Input data Start Marker
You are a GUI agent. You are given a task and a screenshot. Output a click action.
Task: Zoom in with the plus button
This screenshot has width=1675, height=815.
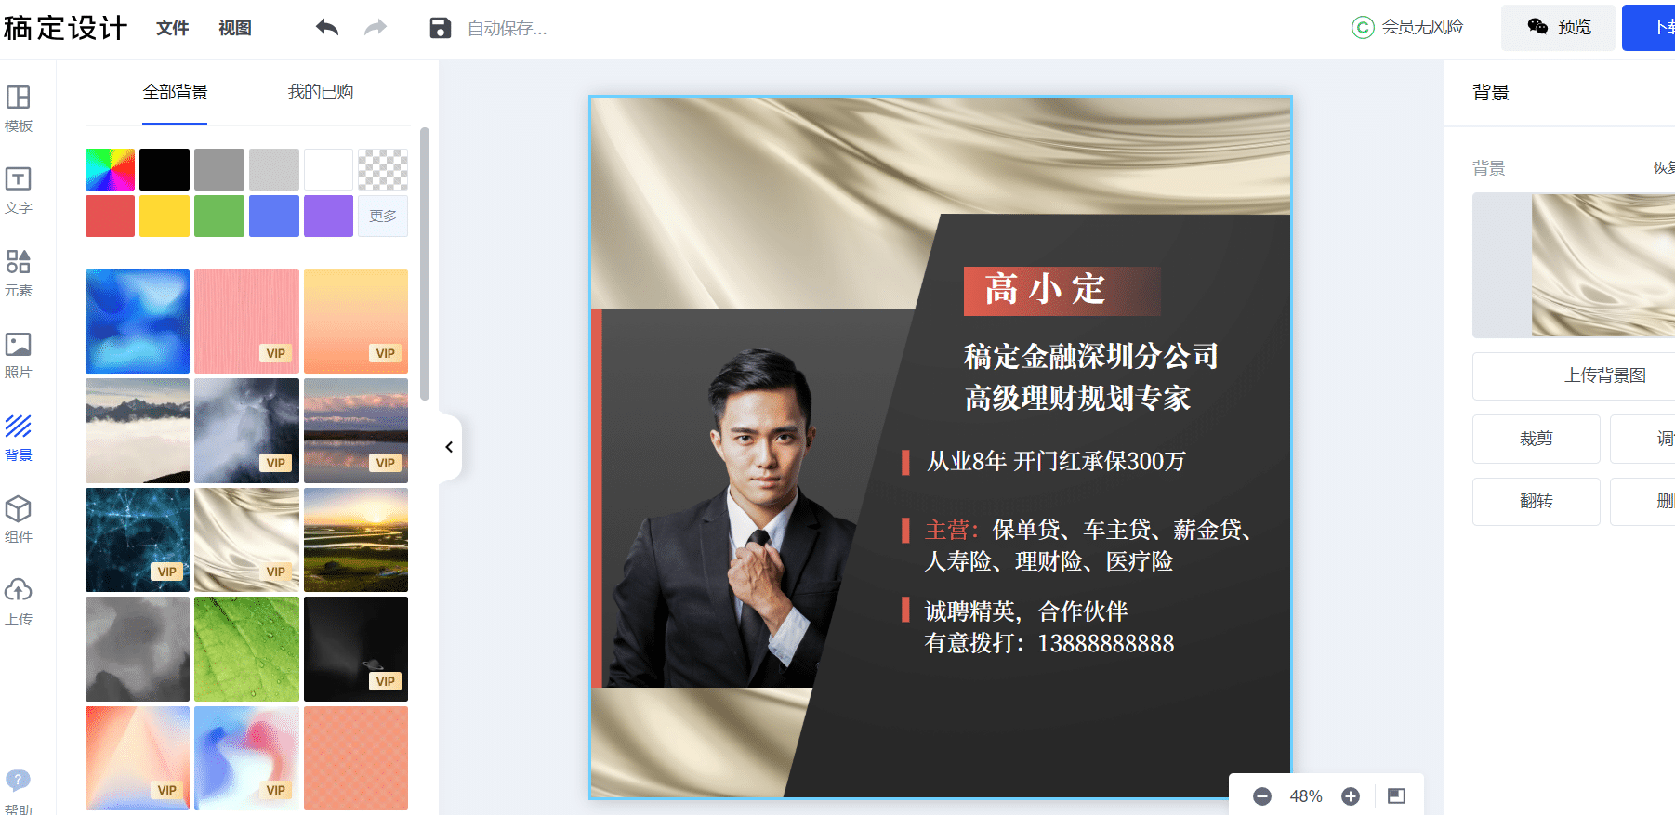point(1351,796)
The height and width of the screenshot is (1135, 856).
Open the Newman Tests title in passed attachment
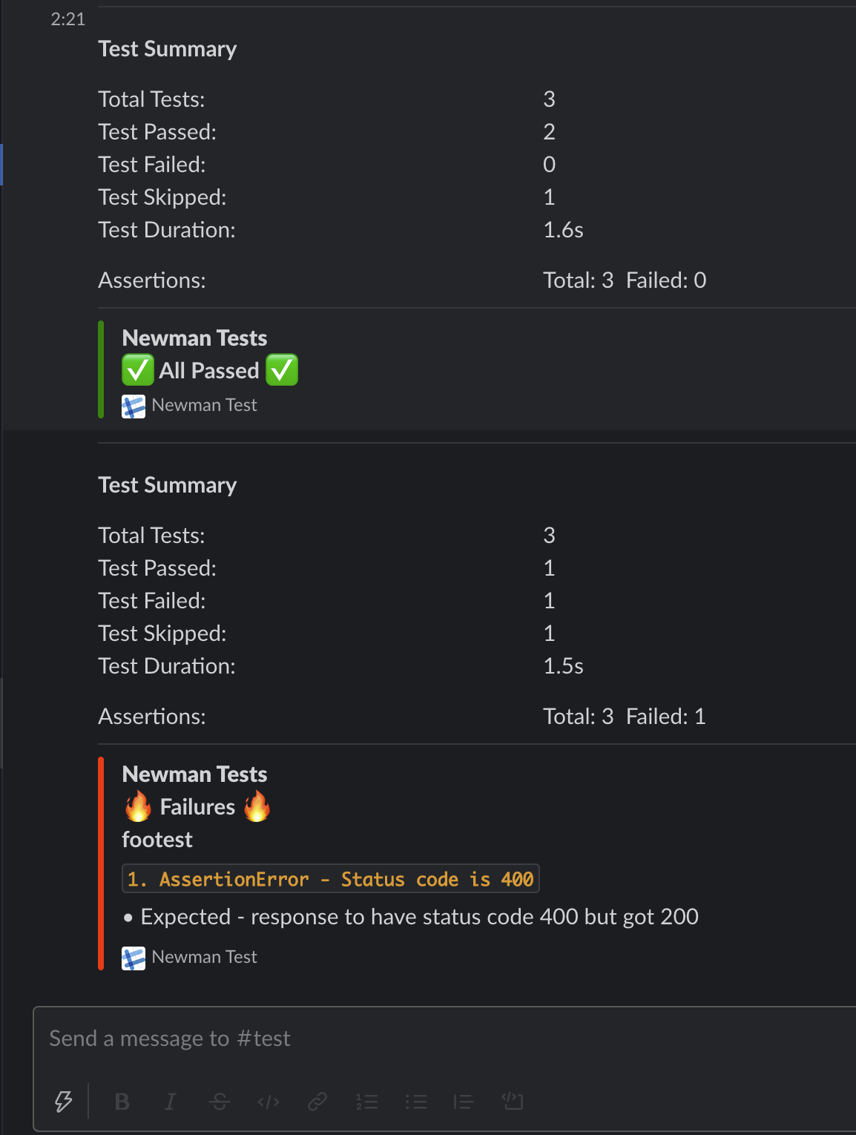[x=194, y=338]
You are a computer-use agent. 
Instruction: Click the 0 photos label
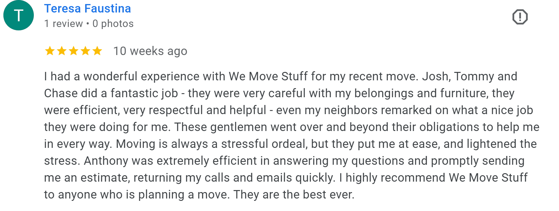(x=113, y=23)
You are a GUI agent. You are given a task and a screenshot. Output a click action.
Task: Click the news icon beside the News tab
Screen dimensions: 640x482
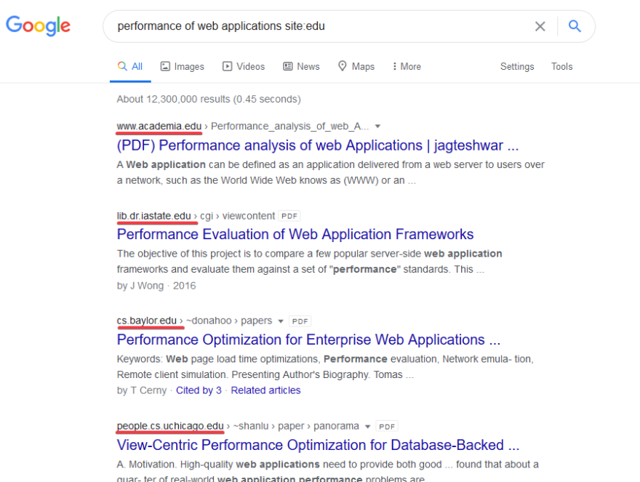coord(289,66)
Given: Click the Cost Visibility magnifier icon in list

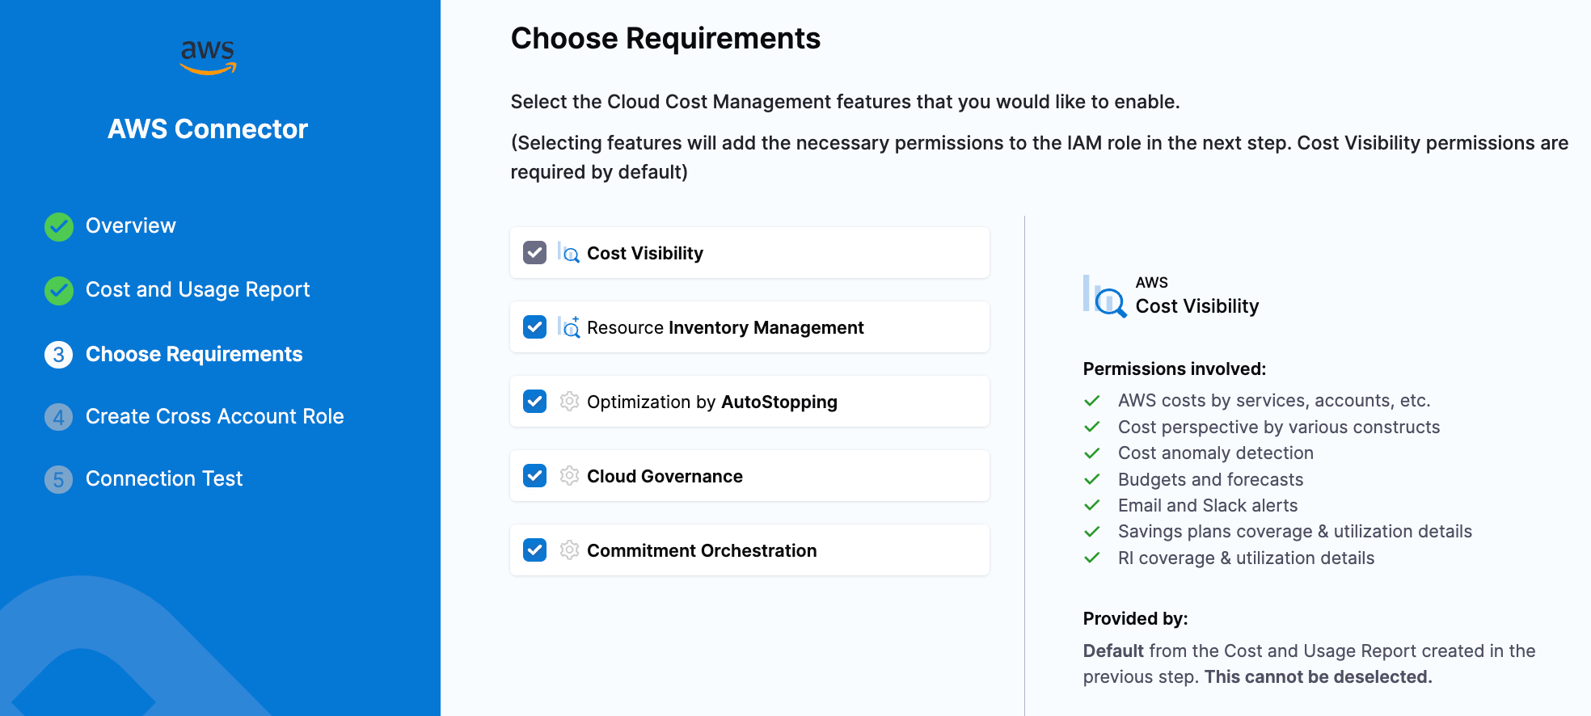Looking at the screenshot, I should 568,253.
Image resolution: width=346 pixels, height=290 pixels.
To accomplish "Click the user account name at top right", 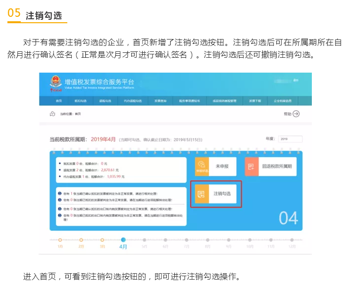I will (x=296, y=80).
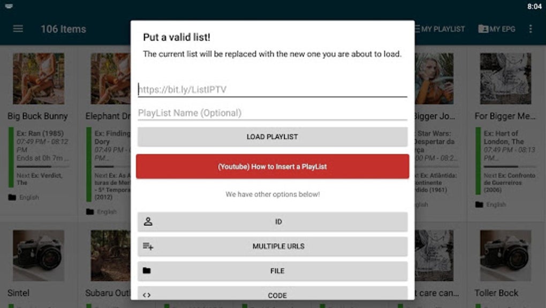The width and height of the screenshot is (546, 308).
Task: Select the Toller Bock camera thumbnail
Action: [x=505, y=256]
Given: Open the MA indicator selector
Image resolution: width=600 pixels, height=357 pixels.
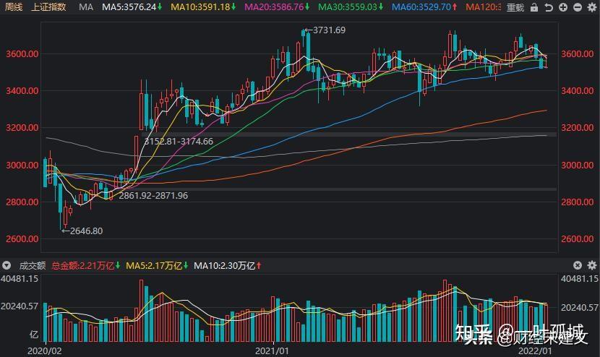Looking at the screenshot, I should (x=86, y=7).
Input data End Marker
# Assignment
Leave out every picture, and write out exactly the lines from the one with "Given: Open the MA indicator selector" through the end of the records above, both ends included.

# Your response
Given: Open the MA indicator selector
Image resolution: width=600 pixels, height=357 pixels.
Looking at the screenshot, I should (x=86, y=7).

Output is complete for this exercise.